Oh man, I am feeling really rough. That was way too much to drink, for me, for now. I can't say it wasn't a good time. Wow, those people certainly know how to throw a party. Beer and food and music and… It's a good thing I decided to stay the night, there was absolutely no way I could have made it home. Then again, it would have been way too far to go anyhow. I also had some good conversation with Jack-O. Maybe that will turn into something productive. At least my suffering today may provide a good outcome.

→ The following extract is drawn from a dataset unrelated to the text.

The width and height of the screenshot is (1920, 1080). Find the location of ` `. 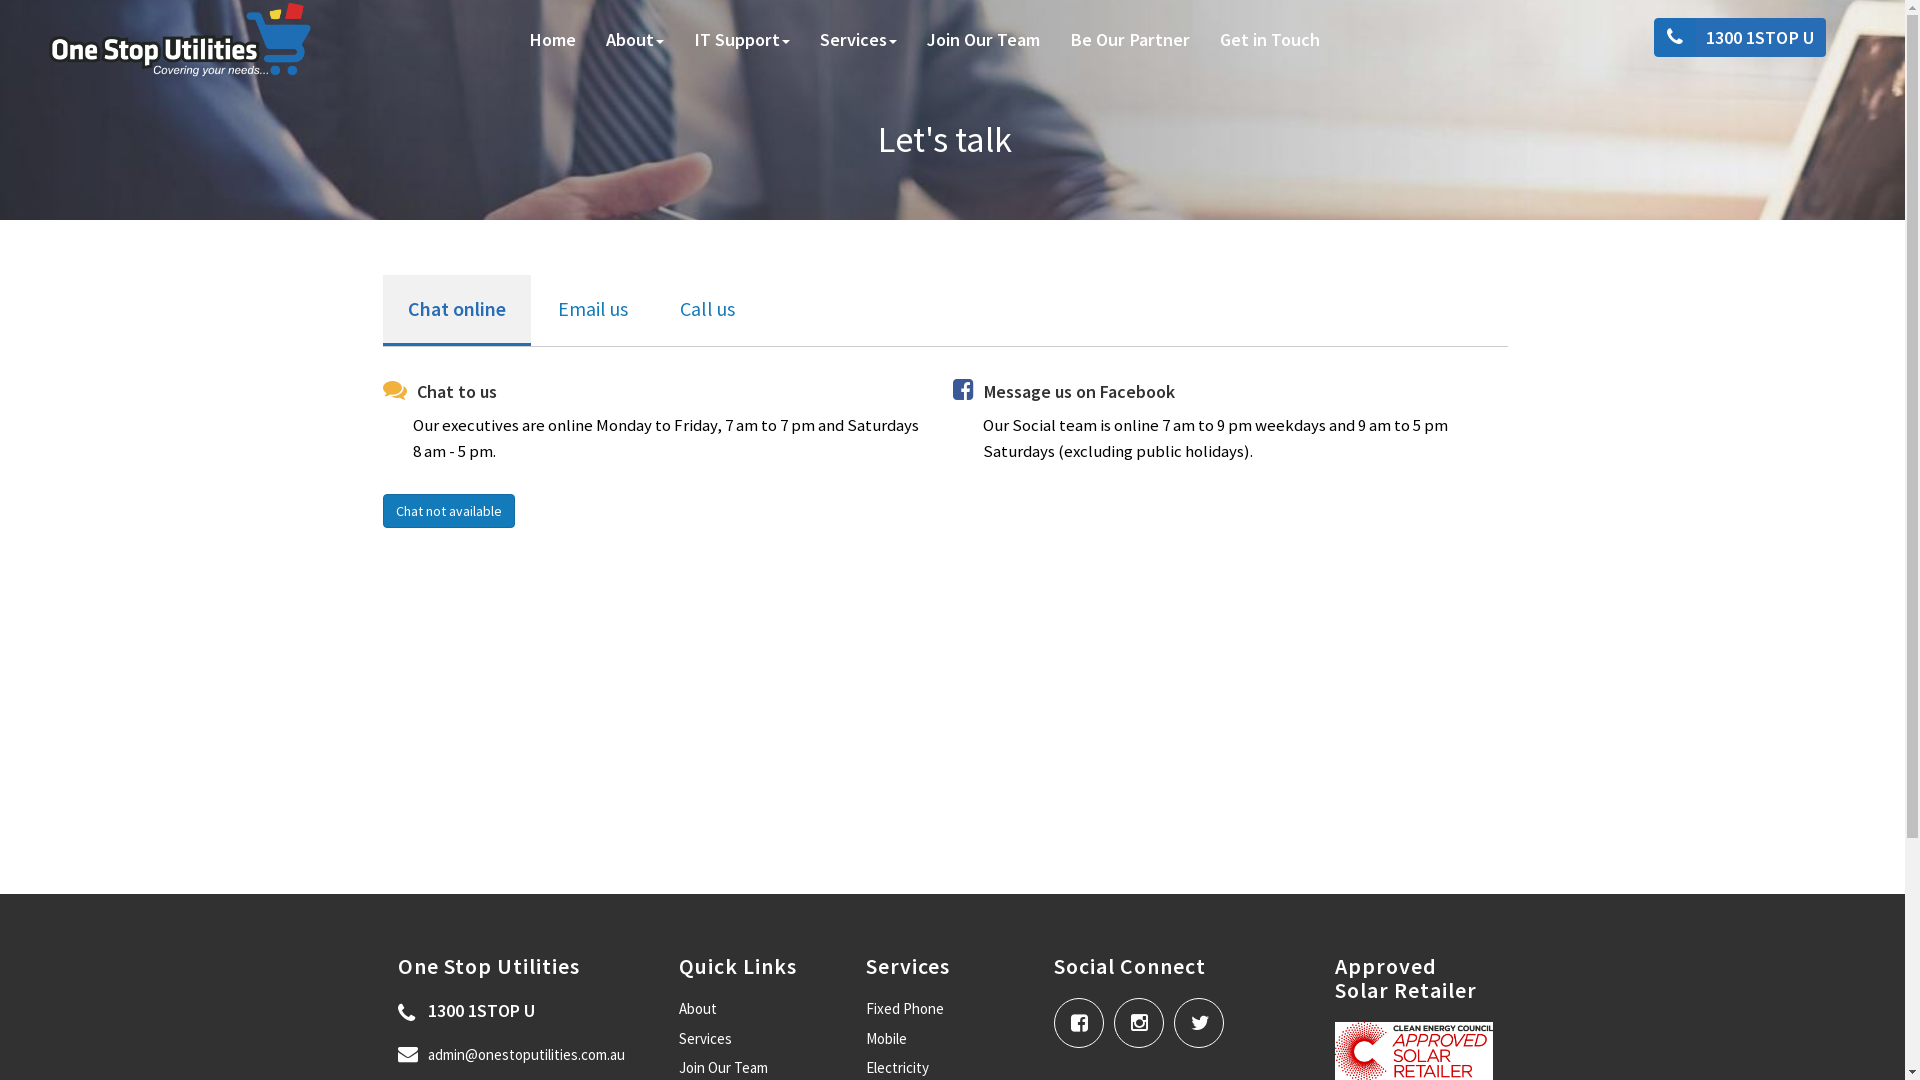

  is located at coordinates (1144, 1014).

Ask me how I am. Look at my face, stare into my eyes, put your lips on mine and feel desire pulsing. Ask me how I am. Slip under the covers and wrap your arms around my chest. Put your palm over my heart and notice how quickly it beats at your touch. Ask me how I am. Trace your finger over my scar, feel the soft new skin, find how close the bone is to the surface. Ask me how I am. Wipe the tear from my cheek when I realize you aren't real. Ask me how I am.
What was I thinking?
"I want to go down on you and feel your clit grow hard between my lips and your calves wrap around the back of my head as you try to suffocate me into stopping."
What was I thinking?
"Oh my, you are the most amazing creature I have ever encountered, how is it that you actually exist in the real world?"
What was I thinking?
"Take that off, oh please, oh please, please take that off."
What was I thinking?
"When you finally pull your mouth away, I will be content to crawl away and die."
There will be no one hundred words entry for Wednesday night. I am planning on being totally enthralled by the Two Towers to be able to say anything. Oh, well maybe I'll watch the extras first. I think I will take a look at the preview for Return of the King. Why does it have to be such a long time until then? It seems like years ago when I finished reading it for the billionth time. This promises to be the best yet. The battle for Middle Earth should be spectacular. Oh well, time to turn the light down.
How many times are you going to say it? I know how she is and you're never going to get me to comment in a derogatory way about it. I have no judgment about her but if you keep it up I will have something more to say about you. The will be absolutely no commiseration from me in any way shape or from. You have to know where my loyalties lie by now, if not you have a lot more to learn about what is going on here than you know. I hope I have made that perfectly clear.
"We paid our nineteen dollars we should be able to do what we want."
"He was nice, he gave me a Budweiser."
Son: "What's in a hotdog?" Father: "Lips and assholes."
"Yeah daddy, you paid your nineteen dollars, you should be able to do what you want." "You dropped your hotdog? You'll just have to eat the bun with ketchup on it."
"You should learn from him, he's been in jail four times, he must know how to work the system."
"Bring me the red cup! You don't know what's in it just pour it out and bring it here."
This has been a great day. The weather was fantastic, though just when we're ready to head out, the rain starts and we're left under the Jeep tent. It was beautiful anyhow, hanging out on the mountain, hearing the fire snap and pop in the damp wood. I want to spend forever out here, under this tent or under this sky, with these people. I don't ever want this to end. I feel so comfortable here and I'm getting the feeling that I am supposed to do something with this but I can't seem to figure out what it is.
Now I'm home from the rain-shortened weekend. I am wishing I was still out in the woods, out on that mountain. All of my time out there is becoming preferable to the time I spend here. I have to figure out a way to do that more often. I wonder if it is possible to get a job that makes this a requirement. I know that there are but I do not know if I am cut out for them yet, or if I ever will be but. I have to figure it because it is starting to consume me.